======== GIVEN TEXT ========
For Africa, this has meant nonstop subjection to an increasingly systematic plunder of people and resources that has been unrelenting to this day. First was the brutal kidnapping of tens of millions of Africans to replace the indigenous American workforce that had been wiped out by the Europeans. The slave trade was devastating for African economies, which were rarely able to withstand the population collapse; but the capital it created for plantation owners in the Caribbean laid the foundations for Europe’s industrial revolution.
Throughout the 18th and 19th centuries, as more and more precious materials were found in Africa (especially tin, rubber, gold and silver), the theft of land and resources ultimately resulted in the so-called “Scramble for Africa” of the 1870s, when, over the course of a few years, Europeans divided up the entire continent (with the exception of Ethiopia) among themselves. By this point, the world’s economy was becoming an integrated whole, with Africa providing the basis for European industrial development as Africans were stripped of their land and forced down gold mines and onto rubber plantations.
After World War II, the European powers, weakened by years of unremitting industrial slaughter of each other, contrived to adapt colonialism to the new conditions in which they found themselves.
As liberation movements grew in strength, the European powers confronted a new economic reality—the cost of subduing the “restless natives” was near the level of wealth they were able to extract from them. Their favored solution was what Kwame Nkrumah termed “neo-colonialism”— handing over the formal attributes of sovereignty to trusted handpicked cronies who would allow the economic exploitation of their countries to continue unabated—adapting colonialism so that Africans were forced to shoulder the burden and cost of policing their own populations.
Demanding Control
In practice, it wasn’t that simple. All across Asia, Africa, and Latin America, mass movements began to demand control of their own resources, and in many places, these movements managed to gain power; sometimes through guerrilla struggle, sometimes through the ballot box. This led to vicious wars by the European powers—now under the leadership of their upstart protege, the U.S.—to destroy such movements. This struggle, not the so-called Cold War, is what defined the history of post-war interna tional relations.
So far, neo-colonialism has largely been a successful project for the Europeans and the U.S. Africa’s role as provider of cheap, often slave, labor and minerals has largely continued unabated. Poverty and disunity have been the essential ingredients that have allowed this exploitation to continue.
Preventing the “Threat”
Chinese investment in Africa over the past ten years has been building up African industry and infrastructure in a way that may begin to seriously tackle the continent’s poverty. In China, these policies have brought about unprecedented reductions in poverty and have helped lift the country into the position it will shortly hold as the world’s leading economic power. If Africa follows this model, or anything like it, the West’s 500 year plunder of Africa’s wealth may be nearing a close.
To prevent this “threat of African development,” the Europeans and the U.S. have responded the only way they know how—militarily. Four years ago, the U.S. set up a new command and control center for the military subjugation of Africa, called AFRI- COM. The problem for the U.S. was that no African country wanted to host them. Until recently, Africa was the only continent in the world without a U.S. military base, and this fact is, in no small part, due to the efforts of the Libyan government.
======== PROVIDED MATERIAL ========
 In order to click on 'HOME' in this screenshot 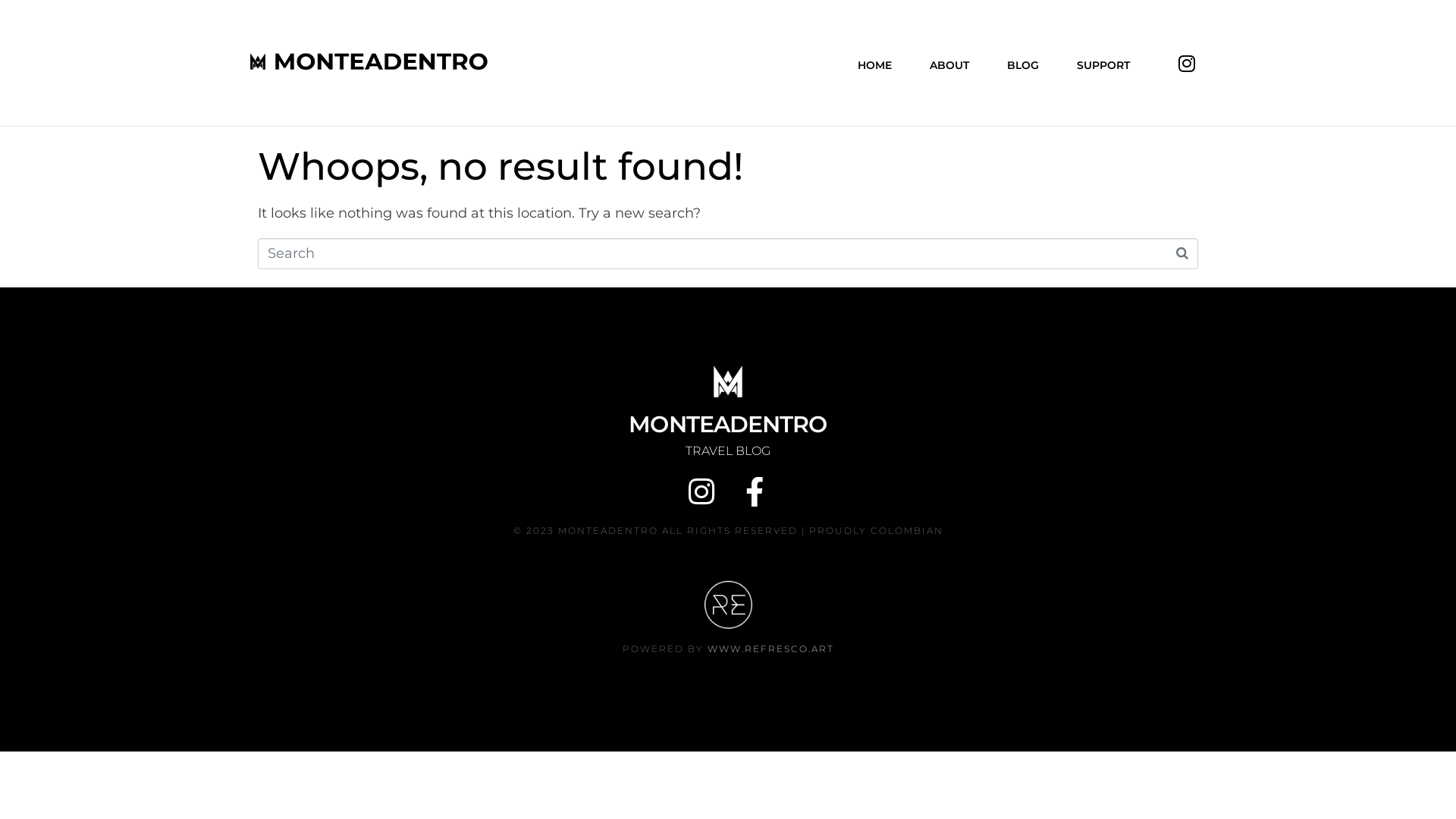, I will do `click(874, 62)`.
========
======== PROVIDED MATERIAL ========
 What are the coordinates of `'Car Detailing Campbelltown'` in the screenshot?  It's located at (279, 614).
========
▶ **REQUESTS**:
[1] In the text on Africa's exploitation, which country was left out when Europeans divided up the continent in the 1870s?
[2] Go on with the text on Africa's exploitation, starting after its last sentence.
The material can be set aside; nothing in it is needed here.

▶ **RESULTS BY TASK**:
[1] Ethiopia.

[2]
Before Gaddafi’s revolution deposed the British-backed King Idris in 1969, Libya had hosted one of the world’s biggest U.S. airbases—Wheelus, located in Tripoli. But within a year of the revolution, it was closed down and all foreign military personnel were expelled. More recently, Gaddafi had been actively working to scuttle AFRI- COM. African governments that were offered money by the U.S. to host a base were typically offered double by Gaddafi to refuse it. In 2008, this ad- hoc opposition crystallized into a formal rejection of AFRICOM by the African Union.
Perhaps even more worrying for U.S. and European domination of the continent were the huge resources that Gaddafi was channeling into African development. The Libyan government was by far the largest investor in Africa’s first satellite, launched in 2007, which freed Africa from $500 million per year in payments to European satellite companies. Libya had also allocated $30 billion for the African Union’s three big financial projects aimed at ending African dependence on Western finance.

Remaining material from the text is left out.